|| ||Hugh Dickins <hughd-AT-google.com> |
|| ||George Spelvin <linux-AT-horizon.com> |
|| ||Re: [PATCH 1/8] drivers/random: Cache align ip_random better |
|| ||Wed, 16 Mar 2011 11:42:14 -0700 (PDT)|
|| ||herbert-AT-gondor.hengli.com.au, linux-kernel-AT-vger.kernel.org,
linux-mm-AT-kvack.org, mpm-AT-selenic.com, penberg-AT-cs.helsinki.fi|
|| ||Article, Thread
On Wed, 16 Mar 2011, George Spelvin wrote:
> > I'm intrigued: please educate me. On what architectures does cache-
> > aligning a 48-byte buffer (previously offset by 4 bytes) speed up
> > copying from it, and why? Does the copying involve 8-byte or 16-byte
> > instructions that benefit from that alignment, rather than cacheline
> > alignment?
> I had two thoughts in my head when I wrote that:
> 1) A smart compiler could note the alignment and issue wider copy
> instructions. (Especially on alignment-required architectures.)

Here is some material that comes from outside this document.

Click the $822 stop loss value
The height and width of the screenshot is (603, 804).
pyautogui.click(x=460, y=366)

Right, that part of it would benefit from stronger alignment,
but does not generally need cacheline alignment.
> 2) The cacheline fetch would get more data faster. The data would
> be transferred in the first 6 beats of the load from RAM (assuming a
> 64-bit data bus) rather than waiting for 7, so you'd finish the copy
> 1 ns sooner or so. Similar 1-cycle win on a 128-bit Ln->L(n-1) cache
That argument worries me. I don't know enough to say whether you are
correct or not. But if you are correct, then it worries me that your
patch will be the first of a trickle growing to a stream to an avalanche
of patches where people align and reorder structures so that the most
commonly accessed fields are at the beginnng of the cacheline, so that
those can then be accessed minutely faster.
Aargh, and now I am setting off the avalanche with that remark.

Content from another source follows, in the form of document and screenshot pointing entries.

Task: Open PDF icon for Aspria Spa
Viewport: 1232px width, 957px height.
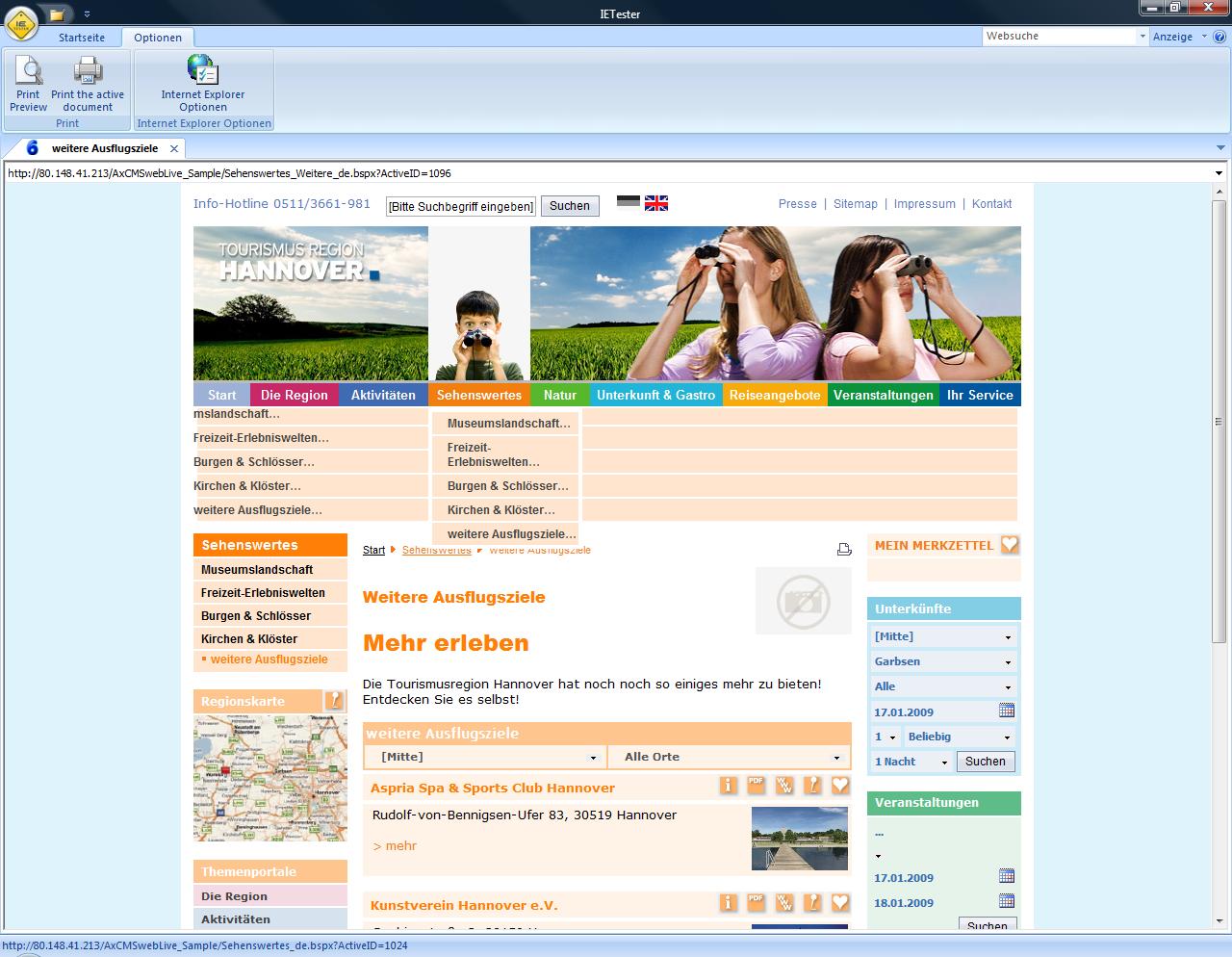Action: pyautogui.click(x=757, y=786)
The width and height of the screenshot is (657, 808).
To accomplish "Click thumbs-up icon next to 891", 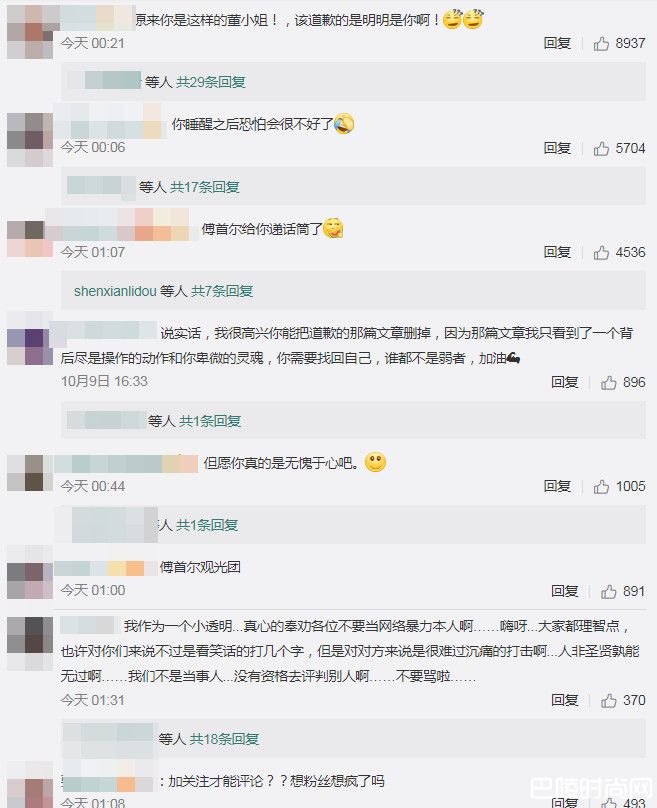I will tap(608, 591).
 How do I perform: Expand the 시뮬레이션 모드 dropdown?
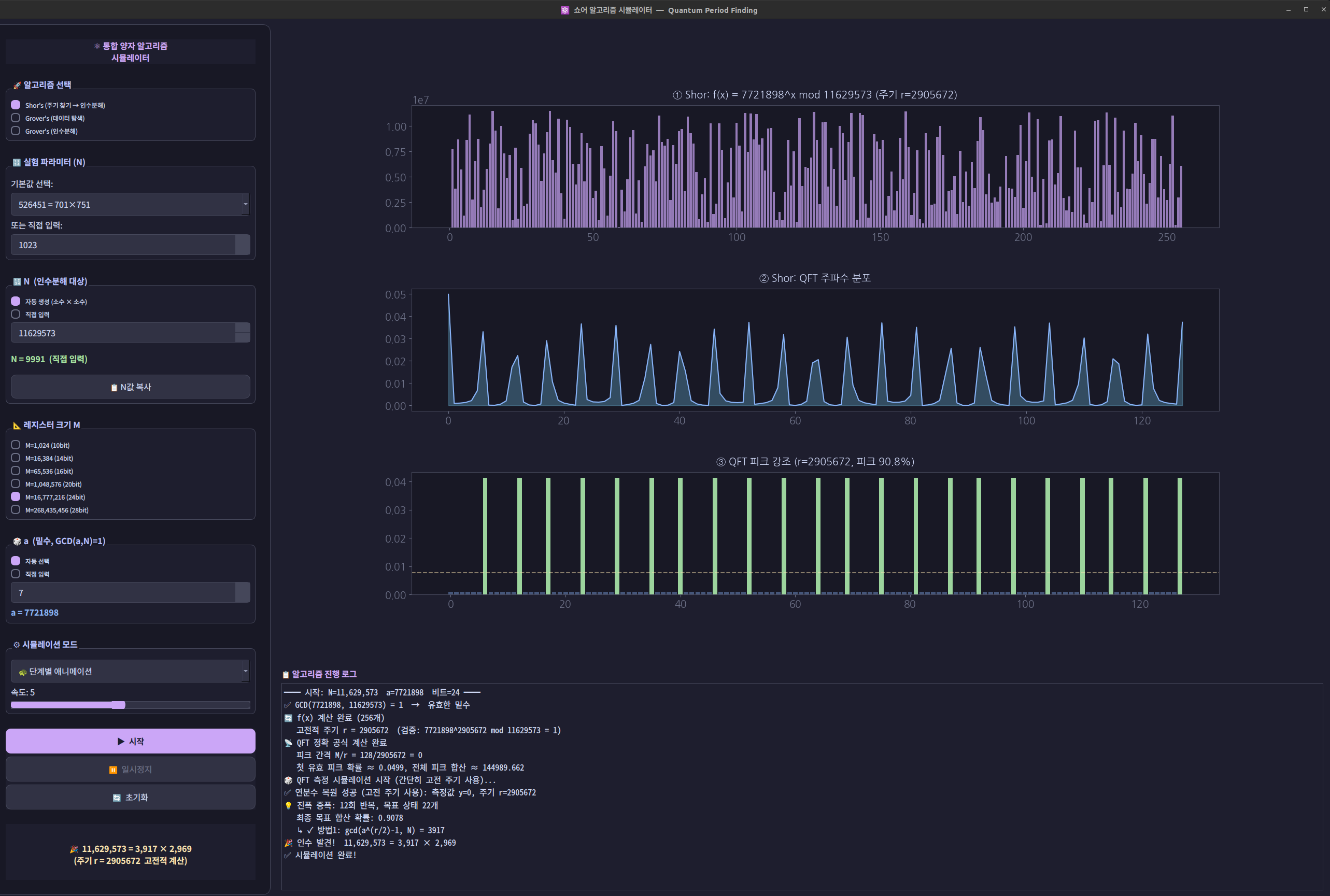click(130, 671)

Please, someone, save us by discrediting George's argument.
> As I said, "infinitesimal". The main reason that I bothered to
> generate a patch was that it appealed to my sense of neatness to
> keep the 3x16-byte buffer 16-byte aligned.
Ah, now you come clean! Yes, it does feel neater to me too;
but I doubt that would be sufficient justification by itself.